**WHAT YOU HAVE TO DO**. Reproduce verbatim the records from the line containing "How do I perform: Click the red logout icon?" through the line containing "click(x=465, y=35)", with both of those lines included.

**RECORDS TO USE**.

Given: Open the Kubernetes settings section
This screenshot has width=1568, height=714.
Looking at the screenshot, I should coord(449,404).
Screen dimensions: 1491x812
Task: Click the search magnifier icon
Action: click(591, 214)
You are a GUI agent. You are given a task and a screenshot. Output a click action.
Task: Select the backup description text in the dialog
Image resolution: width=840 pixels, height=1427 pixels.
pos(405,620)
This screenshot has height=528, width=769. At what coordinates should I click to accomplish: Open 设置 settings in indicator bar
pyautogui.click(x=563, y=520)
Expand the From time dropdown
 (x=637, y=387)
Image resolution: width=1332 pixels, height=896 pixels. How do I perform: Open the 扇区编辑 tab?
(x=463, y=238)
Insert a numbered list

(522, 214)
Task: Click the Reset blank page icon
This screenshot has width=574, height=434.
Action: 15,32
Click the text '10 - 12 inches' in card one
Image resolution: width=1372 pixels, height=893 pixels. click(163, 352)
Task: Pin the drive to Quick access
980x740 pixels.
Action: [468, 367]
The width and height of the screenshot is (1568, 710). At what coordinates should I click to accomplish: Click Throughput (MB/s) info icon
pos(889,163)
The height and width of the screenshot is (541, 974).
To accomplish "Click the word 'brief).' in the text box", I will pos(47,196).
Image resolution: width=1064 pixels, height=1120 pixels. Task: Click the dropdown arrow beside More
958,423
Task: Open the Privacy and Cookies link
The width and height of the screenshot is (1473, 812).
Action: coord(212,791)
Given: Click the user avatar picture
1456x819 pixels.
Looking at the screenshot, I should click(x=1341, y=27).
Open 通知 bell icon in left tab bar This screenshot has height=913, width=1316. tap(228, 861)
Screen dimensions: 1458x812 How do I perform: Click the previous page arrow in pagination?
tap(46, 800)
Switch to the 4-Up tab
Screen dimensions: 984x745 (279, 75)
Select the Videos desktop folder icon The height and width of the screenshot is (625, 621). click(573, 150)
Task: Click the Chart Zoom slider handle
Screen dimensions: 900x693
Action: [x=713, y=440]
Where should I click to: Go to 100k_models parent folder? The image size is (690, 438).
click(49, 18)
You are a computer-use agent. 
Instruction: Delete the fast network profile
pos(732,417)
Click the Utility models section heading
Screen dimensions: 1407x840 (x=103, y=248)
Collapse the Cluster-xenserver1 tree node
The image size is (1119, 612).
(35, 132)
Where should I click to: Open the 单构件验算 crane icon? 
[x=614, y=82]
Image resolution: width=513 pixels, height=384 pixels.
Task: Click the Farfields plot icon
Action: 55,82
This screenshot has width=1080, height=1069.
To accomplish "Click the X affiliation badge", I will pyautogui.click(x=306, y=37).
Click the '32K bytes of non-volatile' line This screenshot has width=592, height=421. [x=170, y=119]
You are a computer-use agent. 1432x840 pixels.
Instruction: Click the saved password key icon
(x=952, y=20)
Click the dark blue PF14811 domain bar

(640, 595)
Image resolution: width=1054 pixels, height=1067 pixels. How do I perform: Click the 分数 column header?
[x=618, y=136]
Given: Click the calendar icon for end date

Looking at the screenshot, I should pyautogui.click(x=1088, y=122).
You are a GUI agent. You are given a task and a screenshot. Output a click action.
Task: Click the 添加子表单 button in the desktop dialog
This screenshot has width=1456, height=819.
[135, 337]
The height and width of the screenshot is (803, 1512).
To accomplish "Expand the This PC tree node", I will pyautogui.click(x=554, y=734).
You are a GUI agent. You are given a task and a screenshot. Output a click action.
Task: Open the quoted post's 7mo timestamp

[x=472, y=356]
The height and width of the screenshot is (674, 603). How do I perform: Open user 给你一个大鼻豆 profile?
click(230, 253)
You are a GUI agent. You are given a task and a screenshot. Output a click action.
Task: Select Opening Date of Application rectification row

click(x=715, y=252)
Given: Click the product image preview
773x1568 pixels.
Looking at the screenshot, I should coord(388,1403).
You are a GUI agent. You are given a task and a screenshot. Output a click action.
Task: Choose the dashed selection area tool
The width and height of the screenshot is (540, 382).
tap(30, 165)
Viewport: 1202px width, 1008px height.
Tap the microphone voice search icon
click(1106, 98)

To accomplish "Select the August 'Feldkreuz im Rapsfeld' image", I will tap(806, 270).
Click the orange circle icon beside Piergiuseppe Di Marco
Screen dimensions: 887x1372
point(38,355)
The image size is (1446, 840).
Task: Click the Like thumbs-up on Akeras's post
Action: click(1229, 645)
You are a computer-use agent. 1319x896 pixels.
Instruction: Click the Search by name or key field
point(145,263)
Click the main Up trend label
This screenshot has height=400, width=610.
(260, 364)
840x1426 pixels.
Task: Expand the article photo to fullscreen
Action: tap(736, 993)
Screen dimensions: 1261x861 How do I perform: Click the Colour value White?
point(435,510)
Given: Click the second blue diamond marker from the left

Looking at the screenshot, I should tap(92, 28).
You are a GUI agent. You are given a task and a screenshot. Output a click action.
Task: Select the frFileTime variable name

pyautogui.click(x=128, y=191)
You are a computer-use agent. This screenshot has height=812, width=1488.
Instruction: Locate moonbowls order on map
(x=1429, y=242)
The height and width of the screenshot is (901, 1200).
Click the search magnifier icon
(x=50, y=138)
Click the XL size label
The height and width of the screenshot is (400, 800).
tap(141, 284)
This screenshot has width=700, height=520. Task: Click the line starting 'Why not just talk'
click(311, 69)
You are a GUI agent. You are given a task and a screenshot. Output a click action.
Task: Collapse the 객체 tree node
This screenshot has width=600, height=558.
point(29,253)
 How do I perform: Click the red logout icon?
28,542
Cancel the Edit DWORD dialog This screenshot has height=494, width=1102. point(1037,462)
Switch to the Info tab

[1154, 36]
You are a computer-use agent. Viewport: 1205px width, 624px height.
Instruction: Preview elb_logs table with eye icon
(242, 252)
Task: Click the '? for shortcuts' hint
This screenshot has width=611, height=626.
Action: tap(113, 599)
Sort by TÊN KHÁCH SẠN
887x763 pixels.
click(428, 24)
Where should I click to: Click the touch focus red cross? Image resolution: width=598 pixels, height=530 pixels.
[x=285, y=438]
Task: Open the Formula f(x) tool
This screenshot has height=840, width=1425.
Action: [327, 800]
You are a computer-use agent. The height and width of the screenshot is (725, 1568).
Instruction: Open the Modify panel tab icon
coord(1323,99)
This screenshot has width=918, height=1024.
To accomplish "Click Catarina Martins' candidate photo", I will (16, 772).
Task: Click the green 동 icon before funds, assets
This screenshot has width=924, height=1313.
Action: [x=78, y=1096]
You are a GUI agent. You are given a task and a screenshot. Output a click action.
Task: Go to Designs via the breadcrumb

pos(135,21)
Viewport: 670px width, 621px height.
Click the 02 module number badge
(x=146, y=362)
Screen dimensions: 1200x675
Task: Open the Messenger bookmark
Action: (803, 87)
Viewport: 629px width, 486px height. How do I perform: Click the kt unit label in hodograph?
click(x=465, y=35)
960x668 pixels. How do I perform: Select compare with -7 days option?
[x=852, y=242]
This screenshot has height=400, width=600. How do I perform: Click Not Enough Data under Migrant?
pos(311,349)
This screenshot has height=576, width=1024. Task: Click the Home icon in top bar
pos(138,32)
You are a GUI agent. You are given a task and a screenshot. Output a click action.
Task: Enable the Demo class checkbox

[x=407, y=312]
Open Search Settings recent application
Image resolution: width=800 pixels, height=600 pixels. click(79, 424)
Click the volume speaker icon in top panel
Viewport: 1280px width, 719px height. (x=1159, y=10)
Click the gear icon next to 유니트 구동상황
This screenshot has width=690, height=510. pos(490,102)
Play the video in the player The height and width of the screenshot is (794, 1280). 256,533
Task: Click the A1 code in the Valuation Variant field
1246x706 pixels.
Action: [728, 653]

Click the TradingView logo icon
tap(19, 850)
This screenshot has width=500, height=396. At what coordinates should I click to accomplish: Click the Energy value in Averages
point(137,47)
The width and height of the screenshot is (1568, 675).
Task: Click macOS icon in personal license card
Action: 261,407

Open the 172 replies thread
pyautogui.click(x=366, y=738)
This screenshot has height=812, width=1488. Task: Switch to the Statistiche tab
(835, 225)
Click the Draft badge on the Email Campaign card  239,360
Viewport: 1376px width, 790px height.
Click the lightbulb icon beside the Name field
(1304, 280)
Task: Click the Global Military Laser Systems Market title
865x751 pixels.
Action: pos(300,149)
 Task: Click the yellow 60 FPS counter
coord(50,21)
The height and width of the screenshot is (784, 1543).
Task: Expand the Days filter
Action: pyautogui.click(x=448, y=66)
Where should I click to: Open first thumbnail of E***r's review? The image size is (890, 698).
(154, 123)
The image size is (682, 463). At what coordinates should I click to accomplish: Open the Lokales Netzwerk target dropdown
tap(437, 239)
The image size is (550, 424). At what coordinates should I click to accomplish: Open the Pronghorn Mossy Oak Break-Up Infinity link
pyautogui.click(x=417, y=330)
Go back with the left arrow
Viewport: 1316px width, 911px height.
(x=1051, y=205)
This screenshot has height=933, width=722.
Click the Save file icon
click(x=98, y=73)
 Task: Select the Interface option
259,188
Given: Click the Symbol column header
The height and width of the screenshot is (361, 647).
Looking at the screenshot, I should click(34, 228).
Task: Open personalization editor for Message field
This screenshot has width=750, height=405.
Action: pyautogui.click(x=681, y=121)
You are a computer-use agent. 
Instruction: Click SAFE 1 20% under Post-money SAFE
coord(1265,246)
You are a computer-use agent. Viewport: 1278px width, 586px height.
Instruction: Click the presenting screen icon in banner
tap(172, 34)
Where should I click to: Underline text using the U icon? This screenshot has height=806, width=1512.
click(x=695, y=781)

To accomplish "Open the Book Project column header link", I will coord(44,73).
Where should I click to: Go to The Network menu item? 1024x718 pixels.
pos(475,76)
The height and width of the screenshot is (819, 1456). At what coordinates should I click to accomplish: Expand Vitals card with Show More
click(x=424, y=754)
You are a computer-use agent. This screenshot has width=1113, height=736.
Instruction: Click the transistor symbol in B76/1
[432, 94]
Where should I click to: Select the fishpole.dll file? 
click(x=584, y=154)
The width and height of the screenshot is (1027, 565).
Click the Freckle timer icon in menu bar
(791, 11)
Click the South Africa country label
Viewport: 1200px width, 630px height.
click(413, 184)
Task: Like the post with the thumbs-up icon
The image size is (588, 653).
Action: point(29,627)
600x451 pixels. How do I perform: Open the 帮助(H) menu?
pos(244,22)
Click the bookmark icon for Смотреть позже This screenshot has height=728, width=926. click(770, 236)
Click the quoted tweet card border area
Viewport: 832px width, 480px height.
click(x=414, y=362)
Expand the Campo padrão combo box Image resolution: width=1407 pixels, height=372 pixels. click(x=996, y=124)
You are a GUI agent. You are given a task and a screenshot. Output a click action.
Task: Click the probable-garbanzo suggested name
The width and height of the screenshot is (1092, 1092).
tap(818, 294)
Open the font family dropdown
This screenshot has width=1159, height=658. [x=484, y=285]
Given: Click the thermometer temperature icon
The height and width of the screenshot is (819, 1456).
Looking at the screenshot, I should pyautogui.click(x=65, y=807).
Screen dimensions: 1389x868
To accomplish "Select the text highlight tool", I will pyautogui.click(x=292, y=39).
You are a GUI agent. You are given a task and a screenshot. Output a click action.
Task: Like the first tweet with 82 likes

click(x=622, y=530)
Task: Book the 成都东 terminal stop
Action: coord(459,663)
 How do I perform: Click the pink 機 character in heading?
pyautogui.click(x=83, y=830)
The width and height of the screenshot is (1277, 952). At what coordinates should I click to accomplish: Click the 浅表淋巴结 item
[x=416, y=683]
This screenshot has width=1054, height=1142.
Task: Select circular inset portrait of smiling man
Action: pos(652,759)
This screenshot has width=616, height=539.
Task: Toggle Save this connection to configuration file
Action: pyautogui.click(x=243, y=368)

**EXPECTED ANSWER**.
 How do I perform: Click the red logout icon?
28,542
Cancel the Edit DWORD dialog This screenshot has height=494, width=1102. point(1037,462)
Switch to the Info tab

[1154, 36]
You are a computer-use agent. Viewport: 1205px width, 624px height.
Instruction: Preview elb_logs table with eye icon
(242, 252)
Task: Click the '? for shortcuts' hint
This screenshot has width=611, height=626.
Action: tap(113, 599)
Sort by TÊN KHÁCH SẠN
887x763 pixels.
click(428, 24)
Where should I click to: Click the touch focus red cross? Image resolution: width=598 pixels, height=530 pixels.
[x=285, y=438]
Task: Open the Formula f(x) tool
This screenshot has height=840, width=1425.
Action: [327, 800]
You are a computer-use agent. The height and width of the screenshot is (725, 1568).
Instruction: Open the Modify panel tab icon
coord(1323,99)
This screenshot has width=918, height=1024.
To accomplish "Click Catarina Martins' candidate photo", I will (16, 772).
Task: Click the green 동 icon before funds, assets
This screenshot has width=924, height=1313.
Action: [x=78, y=1096]
You are a GUI agent. You are given a task and a screenshot. Output a click action.
Task: Go to Designs via the breadcrumb

pos(135,21)
Viewport: 670px width, 621px height.
Click the 02 module number badge
(x=146, y=362)
Screen dimensions: 1200x675
Task: Open the Messenger bookmark
Action: (803, 87)
Viewport: 629px width, 486px height. How do I perform: Click the kt unit label in hodograph?
click(x=465, y=35)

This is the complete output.